Reconheço que em certos casos, possa ter havido a aplicaçao de penas excessivas e que no enredado de detençoes de que falamos, tenham sido apanhados alguns criticos sem apoio directo da USAID. Se tal for o caso, é de condenar. Mas do pouco que li (nomeadamente os acordaos de condenaçao), os crimes de que sao acusados os detidos nao sao de emitirem posiçoes contrarias ao governo cubano, mas sim de deterem material (informatico, radiofonico, etc) com vista a espalhar a radio marti e cª. Nao é de menosprezar os efeitos historicos q a propaganda norte americana tem na ilha- nomeadamente com a operaçao Peter Pan, só para destacar a mais cruel. Os cubanos têm boas razoes para ter receio da ofensiva da contra-informaçao norte-americana...
Isso sem contar com a passagem de informaçao sobre empresas que negoceiam na ilha (com as obvias condicionantes economicas que isso implica, devido ao bloqueio)

Nao vejo tambem razao para o envolvimento dos "opositores" na negociaçao q foi levada a cabo. Q tipo de representatividade têm? que base de apoio social? Apenas por terem atençao mediatica, parece-me pouco, sinceramente.
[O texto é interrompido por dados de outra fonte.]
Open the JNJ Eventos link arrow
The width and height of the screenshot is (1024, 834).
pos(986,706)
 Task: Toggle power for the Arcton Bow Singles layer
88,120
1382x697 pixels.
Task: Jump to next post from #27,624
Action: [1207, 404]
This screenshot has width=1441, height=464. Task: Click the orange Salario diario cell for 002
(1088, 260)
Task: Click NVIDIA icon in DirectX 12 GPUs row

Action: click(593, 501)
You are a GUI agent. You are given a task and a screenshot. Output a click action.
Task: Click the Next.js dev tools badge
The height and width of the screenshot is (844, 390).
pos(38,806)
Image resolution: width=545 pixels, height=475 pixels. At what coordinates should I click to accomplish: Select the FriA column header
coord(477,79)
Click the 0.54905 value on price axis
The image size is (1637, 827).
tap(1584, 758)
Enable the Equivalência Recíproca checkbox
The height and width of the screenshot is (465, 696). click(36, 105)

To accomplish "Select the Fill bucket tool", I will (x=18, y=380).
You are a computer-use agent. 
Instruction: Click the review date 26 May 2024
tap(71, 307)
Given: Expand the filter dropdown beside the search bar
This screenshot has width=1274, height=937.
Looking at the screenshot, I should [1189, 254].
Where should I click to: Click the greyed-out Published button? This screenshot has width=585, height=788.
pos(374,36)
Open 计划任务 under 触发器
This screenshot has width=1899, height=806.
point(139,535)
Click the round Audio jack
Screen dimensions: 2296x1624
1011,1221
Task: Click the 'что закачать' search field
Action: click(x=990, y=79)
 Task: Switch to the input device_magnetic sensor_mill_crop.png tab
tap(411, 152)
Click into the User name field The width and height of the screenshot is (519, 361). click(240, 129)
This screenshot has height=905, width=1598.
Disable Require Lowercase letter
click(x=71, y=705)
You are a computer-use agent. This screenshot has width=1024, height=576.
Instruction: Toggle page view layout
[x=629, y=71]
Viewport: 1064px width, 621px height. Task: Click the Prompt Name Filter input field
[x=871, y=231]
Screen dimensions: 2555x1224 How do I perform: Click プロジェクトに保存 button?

Quanto a Yoani, aqui nao se trata nem de gostar ou deixar de gostar, (confesso que a moça escreve bem) mas parecer estranho tanto prémio, tanta traduçao gratuita (18 linguas, nao é?), nao sei se o papel dela é de peao, bispo ou cavalo mas que é uma peça do tabuleiro, sem duvida, pelo menos na minha opiniao...

Para terminar, santos nao, mas tao pouco demonios...

Joana Lopes disse...

Rafael,
Podíamos escrever tratados que nenhum de nós «converteria» o outro. Algumas notas apenas.
1 - «A democracia é a liberdade de expressão.» Claro que não só, mas indispensável: um país onde é limitada e punida, como em Cuba, NÃO é uma democracia. Ponto.
2 - «Nao vejo tambem razao para o envolvimento dos "opositores" na negociação». Essa é forte! Para si, não há opositores em Cuba senão por causa de atenção mediática??? Não têm associações? São todos da CIA? Se assim fosse, e não é, seria um péssimo sinal. E os bispos representam quem??
3 – A YS não me interessa tanto como julga: cito-a quando concordo.

Mas atrás de tudo isto, há, da sua parte, uma «crença» no regime cubano, que eu já tive - e de que maneira - mas que perdi há muito, muito tempo.
O comunismo falhou, Rafael, em toda a parte. O capitalismo também. Outra coisa virá mas é preciso ter-se o espírito LIVRE para ir descobrindo e construindo.